__Aim__
Reproduce the listing verbatim, starting at the line containing "The width and height of the screenshot is (672, 388)." and ending at the line containing "click(x=195, y=40)", both lines included. Omit the pictures.

__Source material__
■ ■ ■ ■
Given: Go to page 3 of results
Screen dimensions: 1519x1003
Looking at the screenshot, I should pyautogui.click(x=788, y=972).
■ ■ ■ ■
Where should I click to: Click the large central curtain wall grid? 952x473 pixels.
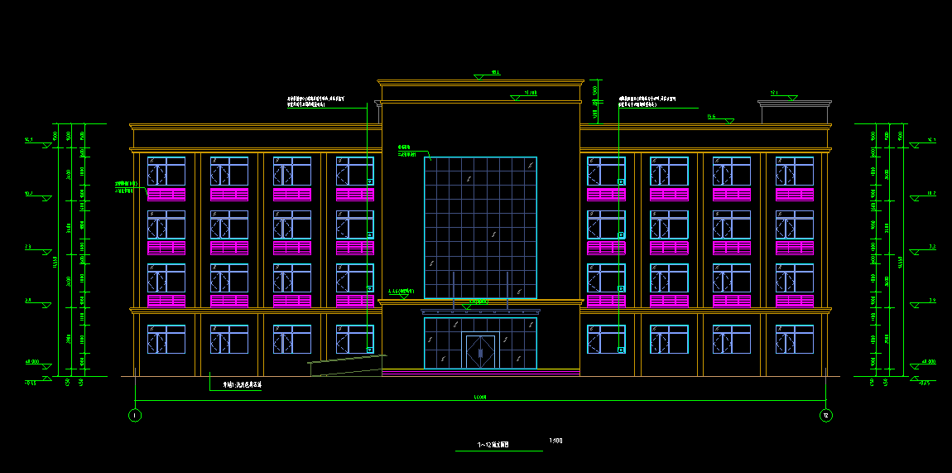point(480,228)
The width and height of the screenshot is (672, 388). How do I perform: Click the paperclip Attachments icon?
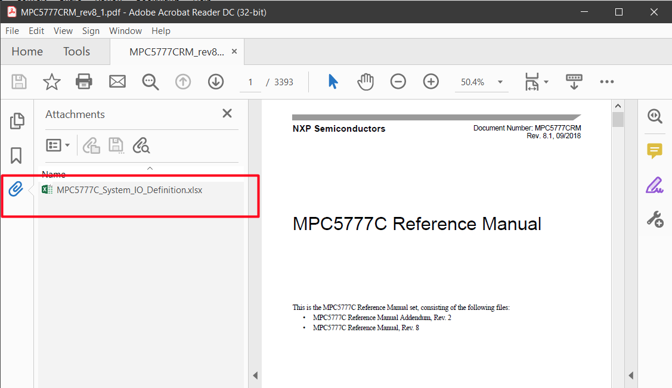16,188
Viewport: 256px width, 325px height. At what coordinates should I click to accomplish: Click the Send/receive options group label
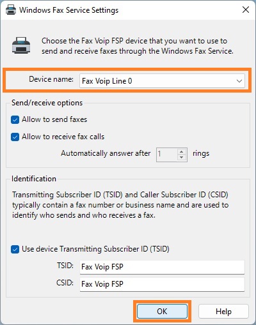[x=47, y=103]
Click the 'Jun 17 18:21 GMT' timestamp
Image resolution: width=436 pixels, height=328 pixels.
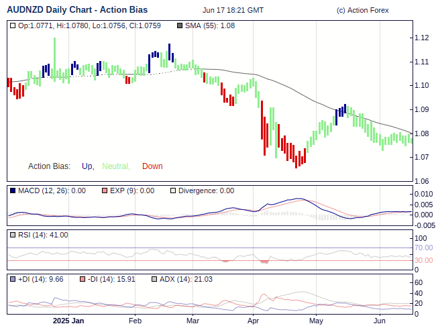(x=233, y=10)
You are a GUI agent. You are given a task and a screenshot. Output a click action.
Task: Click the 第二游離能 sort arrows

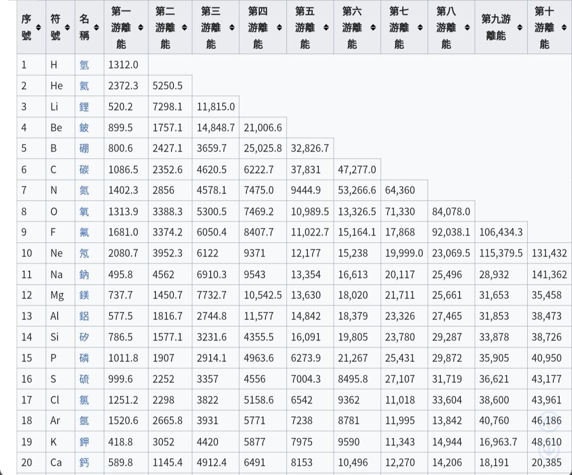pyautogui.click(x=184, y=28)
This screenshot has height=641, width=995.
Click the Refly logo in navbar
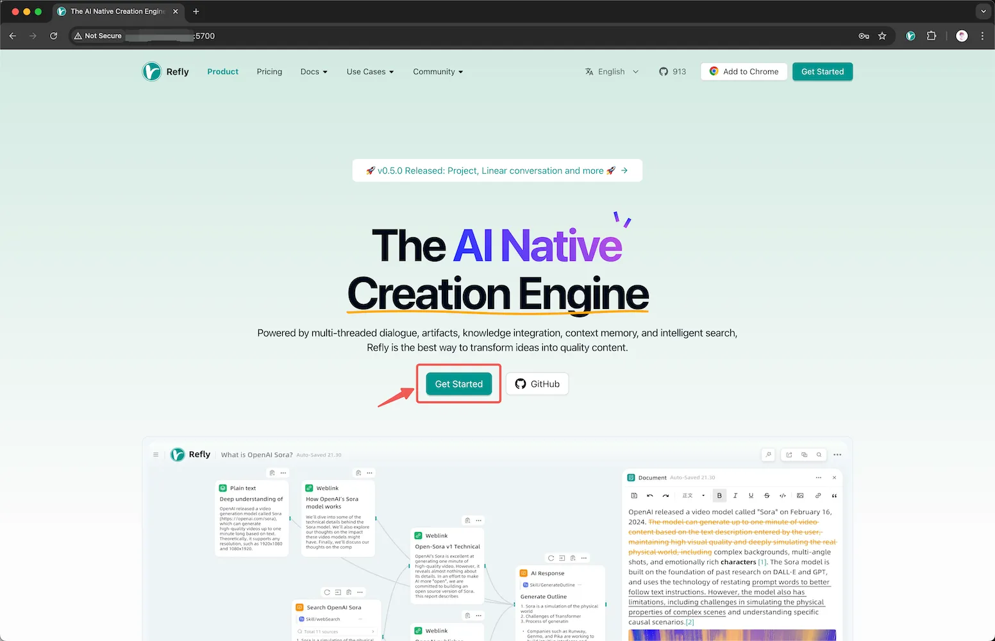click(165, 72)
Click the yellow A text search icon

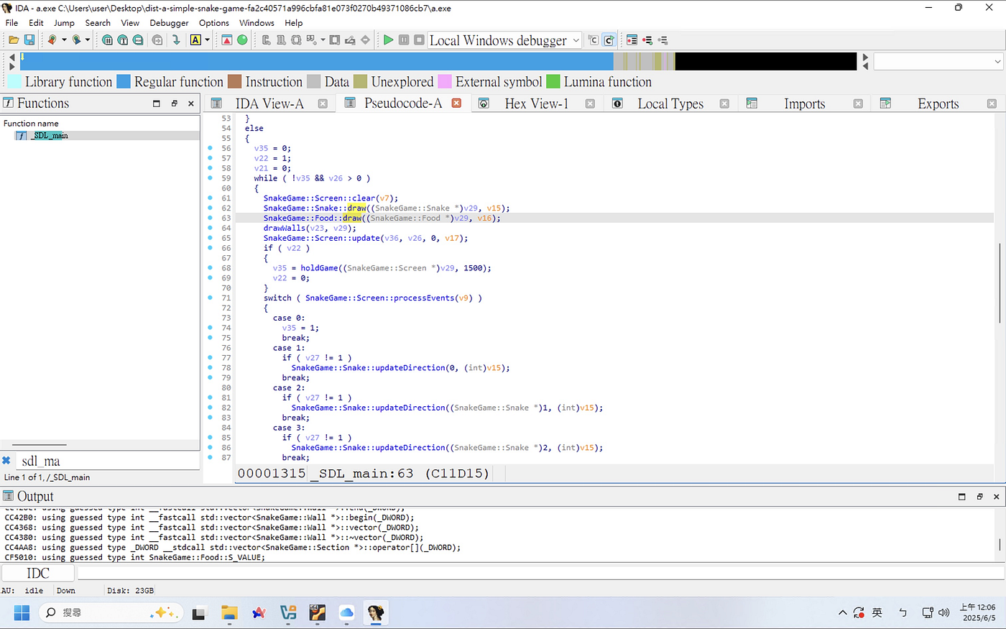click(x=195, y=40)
■ ■ ■ ■
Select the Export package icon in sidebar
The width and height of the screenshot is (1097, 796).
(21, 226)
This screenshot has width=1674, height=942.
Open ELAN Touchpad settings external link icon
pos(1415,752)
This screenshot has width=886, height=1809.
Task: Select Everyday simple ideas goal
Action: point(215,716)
■ ■ ■ ■
__Answer__
The width and height of the screenshot is (672, 388). How do I perform: Click the paperclip Attachments icon?
16,188
Viewport: 256px width, 325px height. At what coordinates should I click to accomplish: Click the Send/receive options group label
[x=47, y=103]
Click the 'Jun 17 18:21 GMT' timestamp
Image resolution: width=436 pixels, height=328 pixels.
(x=233, y=10)
You are a GUI agent. You are given a task and a screenshot. Output a click action.
Task: Click the 第二游離能 sort arrows

pyautogui.click(x=184, y=28)
This screenshot has height=641, width=995.
Click the Refly logo in navbar
click(165, 72)
Click the yellow A text search icon

click(x=195, y=40)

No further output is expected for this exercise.